## [Text passage]
========================================

Skip to main content

6.1.2 Transition: From Classical Machine Learning to Deep Learning

Section focus

This is not a new algorithms lesson, but a “transition map.” It has only one job: when you move from Station 5 into Station 6, it should not feel like you suddenly switched to a different course.

Learning goals

  • See clearly whether Station 5 and Station 6 are “disconnected” or “progressive”
  • Understand why traditional ML still needs neural networks afterward
  • Recognize the shared structure of neural networks and traditional models in “data, loss, optimization, evaluation”
  • Build a mental bridge for neurons, backpropagation, and the PyTorch training loop

First, build a map

After finishing Station 5, many beginners typically have two questions:

  • If linear regression, logistic regression, and tree models can already do so much, why do we still need to learn deep learning?
  • When we get to Station 6, why do layers, gradients, backpropagation, and PyTorch suddenly appear all at once?

A more stable way to understand it is to first look at this evolution path:

Bridge diagram from machine learning to deep learning

So Station 6 is not overthrowing Station 5; it is continuing forward based on the modeling mindset you already built in Station 5.


What exactly have you already learned in Station 5?

What Station 5 really taught you was not just a few model names, but the following modeling workflow:

  1. First determine the task type
  2. First establish a baseline
  3. Then choose metrics
  4. Then make improvements
  5. Finally do error analysis and review

None of these disappear in Station 6.

What Station 6 truly adds is not “whether there is evaluation”

Many people mistakenly think deep learning uses a completely different logic. That is not the case. In Station 6, you still do the following:

  • Split training and validation sets
  • Look at loss and metrics
  • Prevent overfitting
  • Do error analysis

What is truly new is the model’s representational power and the training method.


Why we still need to learn neural networks after traditional ML

Classical machine learning is powerful, but it also has some very natural limits.

Traditional ML relies more on “manual representation”

In Station 5, you repeatedly did things like these:

  • Manually engineer features
  • Perform encoding, scaling, and selection
  • Try to organize the problem into a form that the model can learn more easily

This is very important, but it also brings a limitation:

  • The upper bound of the model is often constrained by your feature engineering ability

Deep learning emphasizes “learning representations automatically”

========================================

## [Materials provided]

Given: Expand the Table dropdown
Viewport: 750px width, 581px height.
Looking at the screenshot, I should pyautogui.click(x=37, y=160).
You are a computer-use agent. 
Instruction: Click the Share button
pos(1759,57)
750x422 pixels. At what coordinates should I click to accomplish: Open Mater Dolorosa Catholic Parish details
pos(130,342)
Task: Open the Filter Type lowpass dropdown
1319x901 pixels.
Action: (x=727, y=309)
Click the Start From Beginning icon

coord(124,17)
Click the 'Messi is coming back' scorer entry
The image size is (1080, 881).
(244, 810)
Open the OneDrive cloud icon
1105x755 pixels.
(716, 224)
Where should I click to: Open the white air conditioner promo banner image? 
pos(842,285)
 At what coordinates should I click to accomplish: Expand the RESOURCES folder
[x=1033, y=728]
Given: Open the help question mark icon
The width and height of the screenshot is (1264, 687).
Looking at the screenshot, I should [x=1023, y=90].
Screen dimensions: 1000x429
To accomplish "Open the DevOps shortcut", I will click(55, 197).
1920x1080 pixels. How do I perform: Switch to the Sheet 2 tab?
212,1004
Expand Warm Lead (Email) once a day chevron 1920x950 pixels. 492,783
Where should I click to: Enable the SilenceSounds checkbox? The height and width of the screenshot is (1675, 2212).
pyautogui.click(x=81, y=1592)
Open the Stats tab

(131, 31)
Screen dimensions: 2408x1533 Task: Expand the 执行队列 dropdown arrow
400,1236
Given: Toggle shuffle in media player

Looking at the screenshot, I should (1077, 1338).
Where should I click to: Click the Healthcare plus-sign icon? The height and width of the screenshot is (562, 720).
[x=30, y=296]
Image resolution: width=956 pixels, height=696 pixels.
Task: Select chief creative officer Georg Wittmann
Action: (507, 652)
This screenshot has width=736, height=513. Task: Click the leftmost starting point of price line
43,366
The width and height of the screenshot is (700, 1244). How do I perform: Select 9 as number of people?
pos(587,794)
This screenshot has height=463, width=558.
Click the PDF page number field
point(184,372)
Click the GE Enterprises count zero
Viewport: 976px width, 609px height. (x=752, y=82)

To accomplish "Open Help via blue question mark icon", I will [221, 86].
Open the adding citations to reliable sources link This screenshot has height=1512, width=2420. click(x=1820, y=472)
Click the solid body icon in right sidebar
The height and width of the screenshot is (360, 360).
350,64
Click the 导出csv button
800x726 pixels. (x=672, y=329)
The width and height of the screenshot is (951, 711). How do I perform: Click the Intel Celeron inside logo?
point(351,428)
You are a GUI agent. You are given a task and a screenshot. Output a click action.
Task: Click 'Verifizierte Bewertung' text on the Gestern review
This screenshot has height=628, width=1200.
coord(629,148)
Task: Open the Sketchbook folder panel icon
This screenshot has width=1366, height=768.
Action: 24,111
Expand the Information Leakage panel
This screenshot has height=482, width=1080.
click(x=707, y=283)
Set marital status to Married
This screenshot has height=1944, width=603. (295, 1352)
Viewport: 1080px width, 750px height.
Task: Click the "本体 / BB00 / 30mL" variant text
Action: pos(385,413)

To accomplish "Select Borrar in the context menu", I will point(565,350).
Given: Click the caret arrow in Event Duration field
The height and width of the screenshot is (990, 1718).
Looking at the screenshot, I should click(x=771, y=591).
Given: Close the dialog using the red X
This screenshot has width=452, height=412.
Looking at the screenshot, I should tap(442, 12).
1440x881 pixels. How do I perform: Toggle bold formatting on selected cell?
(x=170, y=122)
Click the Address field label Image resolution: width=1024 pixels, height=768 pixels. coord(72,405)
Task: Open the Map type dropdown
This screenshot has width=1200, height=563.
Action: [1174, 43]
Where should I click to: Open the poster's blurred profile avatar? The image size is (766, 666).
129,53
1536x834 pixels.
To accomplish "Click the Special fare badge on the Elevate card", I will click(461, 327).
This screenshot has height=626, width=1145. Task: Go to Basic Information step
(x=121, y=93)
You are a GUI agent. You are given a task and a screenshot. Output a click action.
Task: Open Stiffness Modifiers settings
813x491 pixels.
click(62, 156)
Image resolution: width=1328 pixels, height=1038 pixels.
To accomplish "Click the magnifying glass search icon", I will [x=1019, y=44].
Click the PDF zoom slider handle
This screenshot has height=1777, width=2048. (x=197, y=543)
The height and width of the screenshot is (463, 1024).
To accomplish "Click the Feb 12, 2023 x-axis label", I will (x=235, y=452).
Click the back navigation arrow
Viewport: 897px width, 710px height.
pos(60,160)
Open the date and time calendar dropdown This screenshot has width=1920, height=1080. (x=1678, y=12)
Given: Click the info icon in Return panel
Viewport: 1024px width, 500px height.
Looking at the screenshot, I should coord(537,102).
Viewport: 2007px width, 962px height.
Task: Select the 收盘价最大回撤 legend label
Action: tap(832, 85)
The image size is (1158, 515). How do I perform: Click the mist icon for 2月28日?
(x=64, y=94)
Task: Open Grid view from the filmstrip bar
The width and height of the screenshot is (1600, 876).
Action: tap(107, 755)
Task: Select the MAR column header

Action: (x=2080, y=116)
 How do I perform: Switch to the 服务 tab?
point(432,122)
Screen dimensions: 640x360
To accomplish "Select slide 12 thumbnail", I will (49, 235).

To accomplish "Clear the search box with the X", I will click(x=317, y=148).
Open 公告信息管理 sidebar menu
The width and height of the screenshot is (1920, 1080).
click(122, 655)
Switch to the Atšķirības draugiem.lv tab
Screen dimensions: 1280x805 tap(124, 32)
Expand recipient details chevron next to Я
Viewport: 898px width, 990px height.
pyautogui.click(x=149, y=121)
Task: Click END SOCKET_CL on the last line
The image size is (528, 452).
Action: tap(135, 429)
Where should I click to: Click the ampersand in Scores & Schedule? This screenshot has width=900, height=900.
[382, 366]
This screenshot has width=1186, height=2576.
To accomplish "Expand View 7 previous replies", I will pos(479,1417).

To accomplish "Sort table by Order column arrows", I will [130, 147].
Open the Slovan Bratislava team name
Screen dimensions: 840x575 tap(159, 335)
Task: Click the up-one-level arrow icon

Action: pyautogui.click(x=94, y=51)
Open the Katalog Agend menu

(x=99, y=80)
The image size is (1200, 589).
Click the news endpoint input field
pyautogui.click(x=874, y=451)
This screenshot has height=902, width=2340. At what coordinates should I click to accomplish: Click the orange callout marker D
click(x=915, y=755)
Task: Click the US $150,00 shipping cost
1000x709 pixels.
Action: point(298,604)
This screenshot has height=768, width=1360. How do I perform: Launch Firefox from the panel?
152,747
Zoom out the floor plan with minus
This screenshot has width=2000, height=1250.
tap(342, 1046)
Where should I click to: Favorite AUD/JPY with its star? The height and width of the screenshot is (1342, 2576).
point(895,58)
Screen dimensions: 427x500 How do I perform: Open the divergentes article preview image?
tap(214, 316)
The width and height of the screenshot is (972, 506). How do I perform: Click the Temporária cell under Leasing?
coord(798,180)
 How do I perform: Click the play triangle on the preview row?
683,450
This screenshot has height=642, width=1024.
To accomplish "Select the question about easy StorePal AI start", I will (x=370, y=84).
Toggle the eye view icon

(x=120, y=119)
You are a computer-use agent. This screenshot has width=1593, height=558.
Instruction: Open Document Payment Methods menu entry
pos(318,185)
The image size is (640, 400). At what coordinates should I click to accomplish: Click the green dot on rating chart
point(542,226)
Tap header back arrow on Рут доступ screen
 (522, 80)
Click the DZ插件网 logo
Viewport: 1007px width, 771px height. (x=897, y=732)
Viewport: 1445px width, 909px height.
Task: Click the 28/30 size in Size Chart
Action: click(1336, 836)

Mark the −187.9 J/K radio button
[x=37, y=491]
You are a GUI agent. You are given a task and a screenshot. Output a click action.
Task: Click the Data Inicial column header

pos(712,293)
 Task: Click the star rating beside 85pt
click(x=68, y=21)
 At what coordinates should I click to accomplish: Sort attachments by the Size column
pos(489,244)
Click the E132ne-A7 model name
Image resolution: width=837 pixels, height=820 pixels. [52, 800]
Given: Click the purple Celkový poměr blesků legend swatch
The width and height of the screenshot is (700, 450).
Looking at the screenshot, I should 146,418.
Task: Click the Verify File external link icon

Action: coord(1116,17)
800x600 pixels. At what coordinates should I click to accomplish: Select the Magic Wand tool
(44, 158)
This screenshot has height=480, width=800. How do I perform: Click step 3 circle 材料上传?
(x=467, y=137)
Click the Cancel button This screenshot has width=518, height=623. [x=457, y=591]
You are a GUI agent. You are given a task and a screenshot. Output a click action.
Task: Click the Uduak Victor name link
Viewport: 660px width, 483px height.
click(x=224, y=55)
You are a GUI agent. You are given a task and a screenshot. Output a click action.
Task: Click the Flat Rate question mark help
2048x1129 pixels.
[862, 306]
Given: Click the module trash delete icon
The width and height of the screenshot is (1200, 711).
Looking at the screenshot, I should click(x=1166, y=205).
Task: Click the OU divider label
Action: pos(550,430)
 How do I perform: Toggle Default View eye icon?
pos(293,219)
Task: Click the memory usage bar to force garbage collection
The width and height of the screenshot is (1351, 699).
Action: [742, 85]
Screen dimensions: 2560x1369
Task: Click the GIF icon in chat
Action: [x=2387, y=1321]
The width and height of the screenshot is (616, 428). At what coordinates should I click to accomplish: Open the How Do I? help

========================================

## [To-do list]
1 - According to the transition section, what is truly new in Station 6?
2 - Write out the lines of the records between the line holding "Click the PDF zoom slider handle" and the line holding "will (x=235, y=452).", inclusive.
The records are unrelated to the transition section.

## [Responses to the exercise]
1 - The model's representational power and the training method.

2 -
Click the PDF zoom slider handle
This screenshot has height=1777, width=2048. (x=197, y=543)
The height and width of the screenshot is (463, 1024).
To accomplish "Click the Feb 12, 2023 x-axis label", I will (x=235, y=452).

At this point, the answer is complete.